The Black Mages, a band led by Nobuo Uematsu that arranges music from Final Fantasy games into a rock music style, has arranged four pieces from Final Fantasy VI. These are "The Decisive Battle", "Battle", and "Dancing Mad" from The Black Mages, published in 2003, and "Darkness and Starlight", based on "Opera "Maria and Draco"", from The Black Mages III: Darkness and Starlight, published in 2008. A lyrical version of "Kids Run Through the City", sung by Risa Ohki, appears on Final Fantasy: Pray, a compilation album produced by Square. Additionally, a lyrical version of "Relm's Theme", sung by Risa Ohki and Ikuko Noguchi, appears on Final Fantasy: Love Will Grow.

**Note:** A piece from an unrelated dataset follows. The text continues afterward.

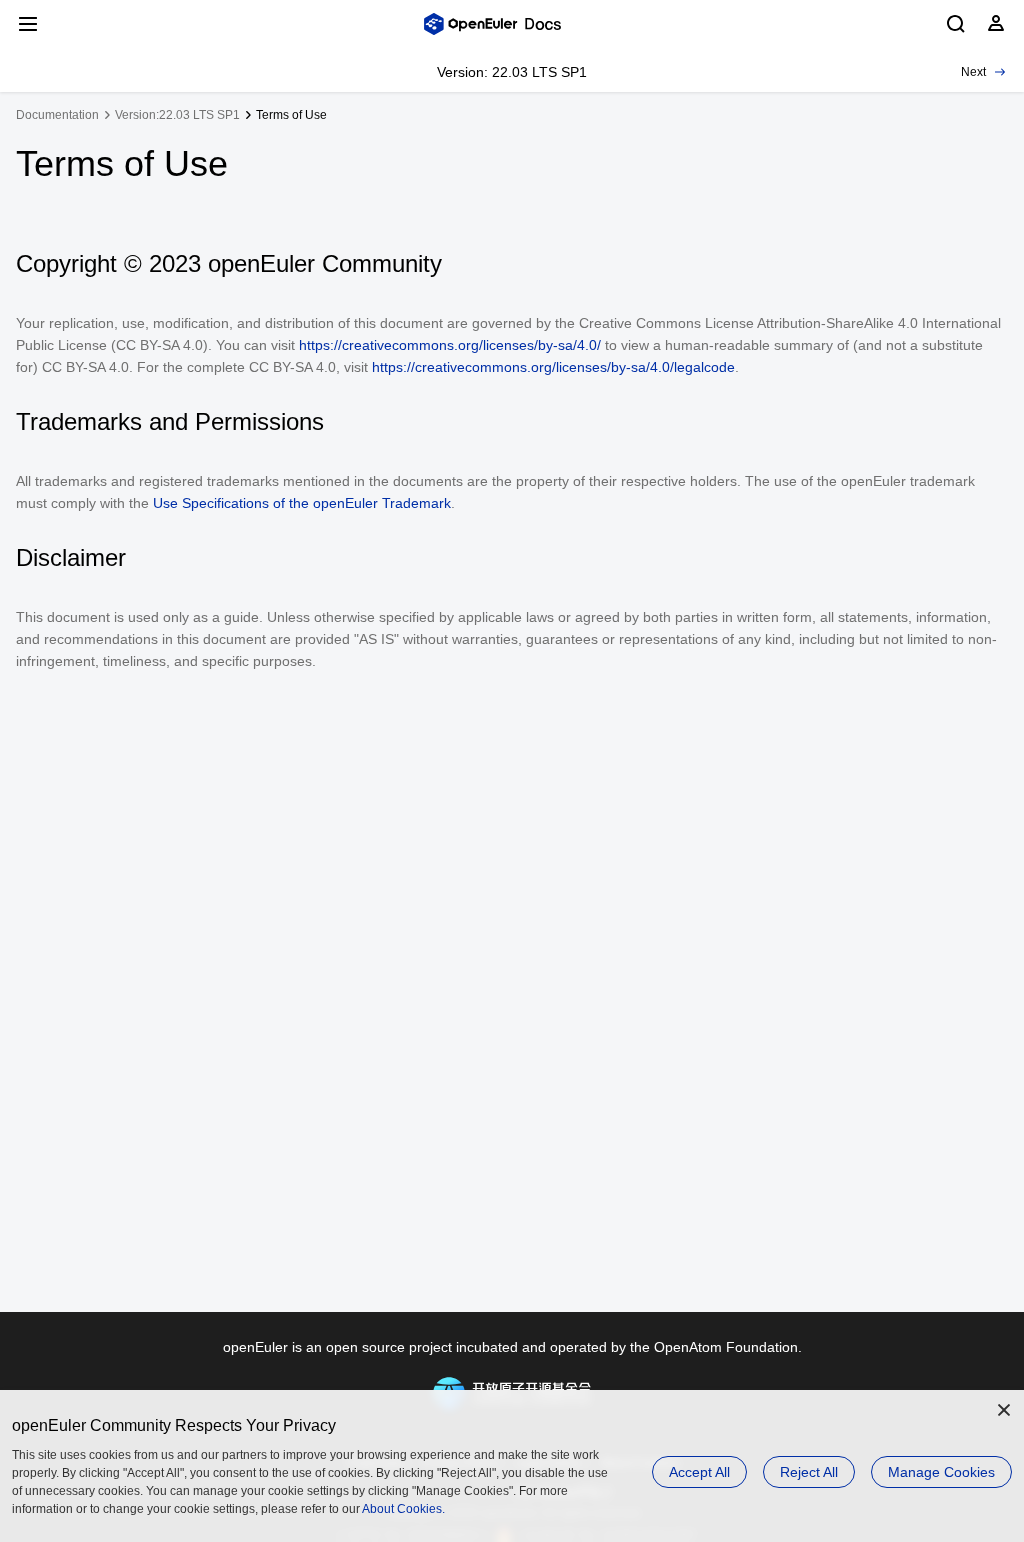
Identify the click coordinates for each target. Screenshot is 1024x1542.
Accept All (699, 1472)
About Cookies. (403, 1509)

Uematsu continues to perform certain pieces in his Dear Friends: Music from Final Fantasy concert series. The music of VI has also appeared in various official concerts and live albums, such as 20020220 Music from Final Fantasy, a live recording of an orchestra performing music from the series including "Terra's Theme". In 1994, "Aria di Mezzo Carattere" was played as "Love Oath, Maria and Draco" by the Tokyo Philharmonic Orchestra for the fourth entry in their Orchestral Game Music Concerts series. Additionally, the aria was also performed by the New Japan Philharmonic Orchestra in the Tour de Japon: Music from Final Fantasy concert series. Independent but officially licensed releases of VI music have been composed by such groups as Project Majestic Mix, which focuses on arranging video game music. Selections also appear on Japanese remix albums, called dojin music, and on English remixing websites. In 2012, a Kickstarter campaign for OverClocked ReMix was funded at over $150,000 for the creation of a freely-released multiple-disc album of remixes of the music from the game, led by Andrew Aversa. The album, Balance and Ruin, contains 74 tracks from 74 artists, each with its own unique style.